Court of Appeals of Ohio, Eighth District, Cuyahoga County
Jan 13, 2011
2011 Ohio 95 (Ohio Ct. App. 2011)

Opinion

Nos. 94568, 94929.

RELEASE DATE: January 13, 2011.

Criminal Appeal from the Cuyahoga County Court of Common Pleas, Case No. CR-525645.

AFFIRMED.

William D. Mason, Esq., Cuyahoga County Prosecutor, By: Katherine Mullin, Esq., Deborah Naiman, Esq., Attorneys for Appellants.

Justin M. Weatherly, Esq., Brandon J. Henderson Co., L.P.A., John T. Martin, Esq., Paul Kizmins, Esq., Assistant Public Defenders, Attorneys for Appellee.

BEFORE: Sweeney, J., Rocco, P.J., and Boyle, J.


JOURNAL ENTRY AND OPINION


{¶ 1} In this consolidated appeal, appellant, the state of Ohio, appeals the trial court's decisions that granted appellees', Gary Smith ("Smith") and Scott Edwards ("Edwards"), motions to dismiss based upon double jeopardy and collateral estoppel. For the reasons that follow, we affirm.

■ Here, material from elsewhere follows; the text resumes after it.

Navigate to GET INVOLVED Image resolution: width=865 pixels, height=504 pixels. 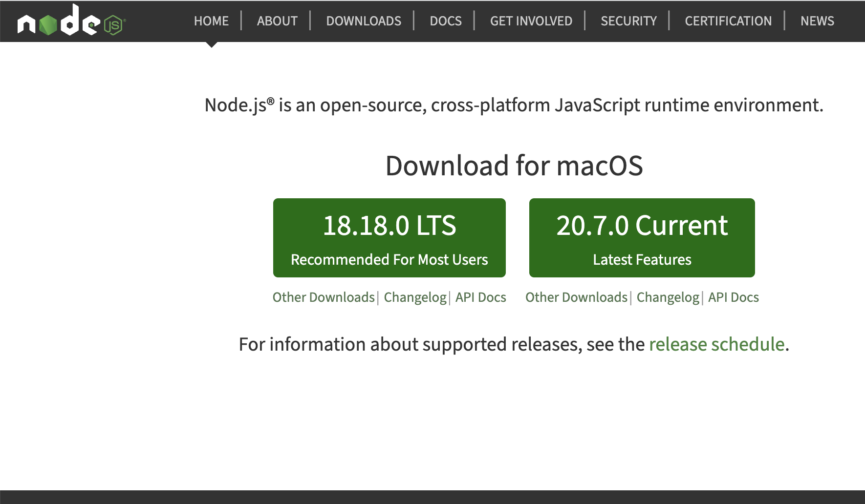click(531, 21)
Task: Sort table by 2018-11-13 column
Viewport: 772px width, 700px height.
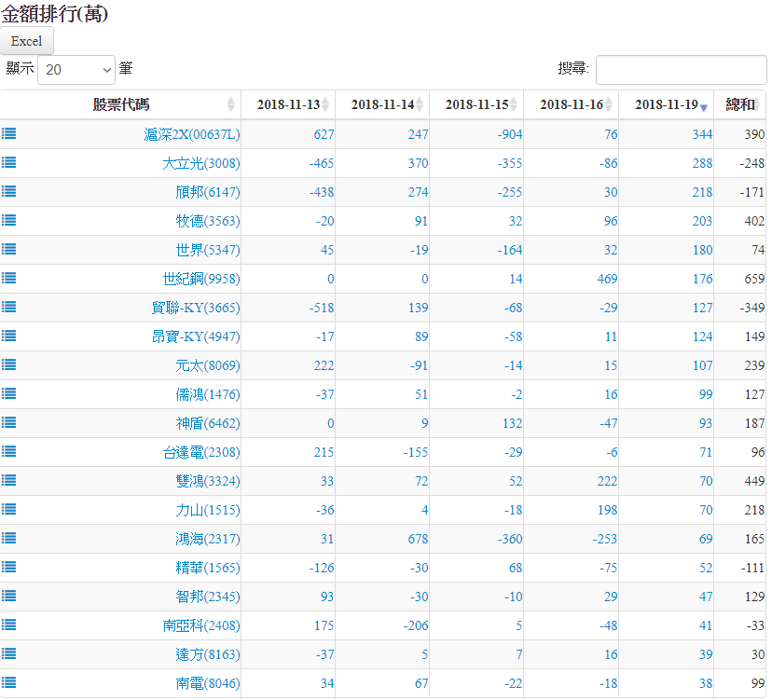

{¶ 2} These appeals stem from criminal charges contained in case number CR-525645. Smith and Edwards were named as co-defendants and charged with the following counts: drug trafficking of methamphetamine with a schoolyard specification and a forfeiture specification pertaining to a 1999 Honda Accord, drug possession of methamphetamine with the same automobile forfeiture specification, and possession of criminal tools, also with an automobile forfeiture specification. The indictment was filed July 16, 2009. The date of offense in each count is listed as June 17, 2009.

{¶ 3} Both Edwards and Smith filed motions to dismiss, arguing that the charges against them were barred by double jeopardy and collateral estoppel. The State opposed the motions and the trial court conducted an evidentiary hearing before granting them and dismissing the indictment. The trial court issued a journal entry and opinion detailing its findings and conclusions of law. The State appealed in each case. The appeals were consolidated due to the identity of facts and law involved and because they present the identical assignment of error for our determination:

{¶ 4} "The trial court abused its discretion when it granted defendant's motion to dismiss on double jeopardy grounds where the State was unable to proceed with one of the charges at the time of the first plea because the necessary facts had not been discovered despite the exercise of due diligence."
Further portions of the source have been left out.